Talked to a few friends today about what to do/think about my exBPDgf and her accusations and being around her and our son.

A friend who has known her for years said:

She wants attention and if that's what she has to resort too she will

Pretty much sums it up, pure immature impulse to get attention?

I need to work hard on seeing her as she really is, not the person I wanted to see?

To view her as a hurt, sick child needing help and I just got tired of being her parent and asked her to leave.

She's a ferocious mouse? I'm the one giving her power over me?

Much like my mother did? I did my best to please my mother and persuade her to love me, maybe I'm repeating this with my ex?

I hope I figure this out before my son is damaged because his father isn't with him. Gurrrr growing up is a pain!

I can understand why you would worry about your son. Unfortunately, her being the primary carer of him is something you are going to have to accept unless you have irrefutable evidence that he is being mistreated.

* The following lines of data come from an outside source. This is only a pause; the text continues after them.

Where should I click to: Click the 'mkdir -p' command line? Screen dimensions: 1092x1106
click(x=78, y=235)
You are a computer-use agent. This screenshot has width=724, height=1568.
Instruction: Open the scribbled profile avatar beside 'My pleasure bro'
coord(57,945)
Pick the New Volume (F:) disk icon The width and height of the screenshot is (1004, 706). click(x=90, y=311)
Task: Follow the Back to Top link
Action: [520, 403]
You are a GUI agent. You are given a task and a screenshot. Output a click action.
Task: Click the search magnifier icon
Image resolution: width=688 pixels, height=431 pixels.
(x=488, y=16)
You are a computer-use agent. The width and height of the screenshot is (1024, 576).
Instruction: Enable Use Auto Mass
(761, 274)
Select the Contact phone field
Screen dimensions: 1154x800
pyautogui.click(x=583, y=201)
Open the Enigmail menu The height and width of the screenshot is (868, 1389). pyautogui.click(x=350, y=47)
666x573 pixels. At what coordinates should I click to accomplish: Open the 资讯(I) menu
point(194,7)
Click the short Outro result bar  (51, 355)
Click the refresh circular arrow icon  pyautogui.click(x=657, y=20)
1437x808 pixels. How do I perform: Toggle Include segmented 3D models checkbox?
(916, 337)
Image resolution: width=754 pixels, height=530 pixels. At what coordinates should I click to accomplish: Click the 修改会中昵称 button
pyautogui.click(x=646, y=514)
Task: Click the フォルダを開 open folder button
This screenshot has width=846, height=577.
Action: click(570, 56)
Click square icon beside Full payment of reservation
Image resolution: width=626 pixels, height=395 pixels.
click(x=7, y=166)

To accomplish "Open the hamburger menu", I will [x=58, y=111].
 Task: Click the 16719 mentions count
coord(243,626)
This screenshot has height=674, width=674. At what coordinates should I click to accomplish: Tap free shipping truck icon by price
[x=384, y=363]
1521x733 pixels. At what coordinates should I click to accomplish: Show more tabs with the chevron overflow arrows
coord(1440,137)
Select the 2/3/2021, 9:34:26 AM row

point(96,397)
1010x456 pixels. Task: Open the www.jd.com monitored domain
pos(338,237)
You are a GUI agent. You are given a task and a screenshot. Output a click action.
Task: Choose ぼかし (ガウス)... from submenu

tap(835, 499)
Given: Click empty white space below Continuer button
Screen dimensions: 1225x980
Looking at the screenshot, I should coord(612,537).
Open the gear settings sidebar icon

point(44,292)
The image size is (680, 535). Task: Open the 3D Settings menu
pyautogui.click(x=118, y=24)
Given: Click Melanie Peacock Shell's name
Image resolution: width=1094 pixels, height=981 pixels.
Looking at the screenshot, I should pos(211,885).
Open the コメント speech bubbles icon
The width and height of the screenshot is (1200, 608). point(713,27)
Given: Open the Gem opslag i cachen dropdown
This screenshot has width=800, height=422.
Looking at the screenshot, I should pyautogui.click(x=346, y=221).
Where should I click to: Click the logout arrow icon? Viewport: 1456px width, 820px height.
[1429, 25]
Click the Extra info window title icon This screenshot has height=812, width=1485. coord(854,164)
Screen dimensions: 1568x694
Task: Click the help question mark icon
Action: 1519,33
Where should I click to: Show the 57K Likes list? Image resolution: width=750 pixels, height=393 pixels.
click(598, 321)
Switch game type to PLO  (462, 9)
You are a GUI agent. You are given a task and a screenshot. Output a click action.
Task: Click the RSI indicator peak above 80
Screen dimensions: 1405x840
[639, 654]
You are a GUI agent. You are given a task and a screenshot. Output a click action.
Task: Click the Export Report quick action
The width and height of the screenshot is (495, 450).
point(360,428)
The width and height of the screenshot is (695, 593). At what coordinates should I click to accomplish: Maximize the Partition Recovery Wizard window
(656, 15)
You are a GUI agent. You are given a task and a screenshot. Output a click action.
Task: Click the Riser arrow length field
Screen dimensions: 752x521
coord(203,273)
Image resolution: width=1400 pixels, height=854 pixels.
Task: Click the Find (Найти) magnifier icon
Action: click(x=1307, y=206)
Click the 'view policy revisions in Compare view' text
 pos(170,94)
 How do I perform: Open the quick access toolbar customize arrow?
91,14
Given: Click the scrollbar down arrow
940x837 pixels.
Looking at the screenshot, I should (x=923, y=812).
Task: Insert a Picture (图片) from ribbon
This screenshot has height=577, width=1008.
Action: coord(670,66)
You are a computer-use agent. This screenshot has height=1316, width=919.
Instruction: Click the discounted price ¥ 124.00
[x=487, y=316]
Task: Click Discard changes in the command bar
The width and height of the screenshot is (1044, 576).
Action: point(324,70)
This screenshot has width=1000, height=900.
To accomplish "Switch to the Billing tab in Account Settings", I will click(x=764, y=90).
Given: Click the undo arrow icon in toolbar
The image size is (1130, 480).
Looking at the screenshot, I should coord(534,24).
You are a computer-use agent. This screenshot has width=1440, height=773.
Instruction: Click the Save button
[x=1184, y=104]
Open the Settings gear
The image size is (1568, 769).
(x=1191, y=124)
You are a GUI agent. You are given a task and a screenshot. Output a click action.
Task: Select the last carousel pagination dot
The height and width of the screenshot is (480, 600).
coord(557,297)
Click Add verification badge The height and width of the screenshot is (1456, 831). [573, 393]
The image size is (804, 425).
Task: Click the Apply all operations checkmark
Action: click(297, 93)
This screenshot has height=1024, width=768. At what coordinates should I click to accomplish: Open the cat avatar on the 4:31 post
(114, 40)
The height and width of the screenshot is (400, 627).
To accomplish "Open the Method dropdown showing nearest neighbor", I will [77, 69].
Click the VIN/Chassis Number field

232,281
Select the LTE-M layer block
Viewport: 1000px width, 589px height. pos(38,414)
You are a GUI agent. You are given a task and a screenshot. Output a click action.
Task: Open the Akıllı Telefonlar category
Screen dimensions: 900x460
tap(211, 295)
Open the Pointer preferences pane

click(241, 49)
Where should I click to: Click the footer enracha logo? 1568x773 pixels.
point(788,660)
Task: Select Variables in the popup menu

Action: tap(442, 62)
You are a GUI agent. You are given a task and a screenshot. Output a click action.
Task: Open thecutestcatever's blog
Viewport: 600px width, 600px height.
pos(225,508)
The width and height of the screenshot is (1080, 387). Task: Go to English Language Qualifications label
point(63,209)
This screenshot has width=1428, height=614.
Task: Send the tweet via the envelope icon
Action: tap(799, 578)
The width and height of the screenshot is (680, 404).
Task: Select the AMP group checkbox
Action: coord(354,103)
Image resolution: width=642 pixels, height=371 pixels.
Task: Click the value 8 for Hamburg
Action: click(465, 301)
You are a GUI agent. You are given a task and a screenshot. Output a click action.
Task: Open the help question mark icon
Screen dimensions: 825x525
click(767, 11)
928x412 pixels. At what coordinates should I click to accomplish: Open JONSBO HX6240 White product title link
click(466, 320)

Her accusations, whether they are truthful or not, are going to attract attention. You're strength is reflected in your ability to not to pay attention by reacting. And, if you are forced to react, you're reaction should be well thought out, adult like and in the best interests of you and your son. Now that you and she are no longer an item, you need to be the healthy balance that provides a secure base for you and your son.

She was that person you wanted in the beginning because that's what she showed you. This is her MO. Unfortunately, it was a construction and she couldn't sustain it once you began to see some irregularities and worrisome aspects to her attitude and behaviour. It's highly likely you brought these things to her attention because they disturbed you. Not because you wanted to end the relationship but because you wanted you both to be on the same page, better understand each other and build some depth. Unfortunately, they react badly to this approach because they only see it as criticism and interpret that they are not good enough. This wounds them deeply because, for them, you no longer adore them and have begun to find fault.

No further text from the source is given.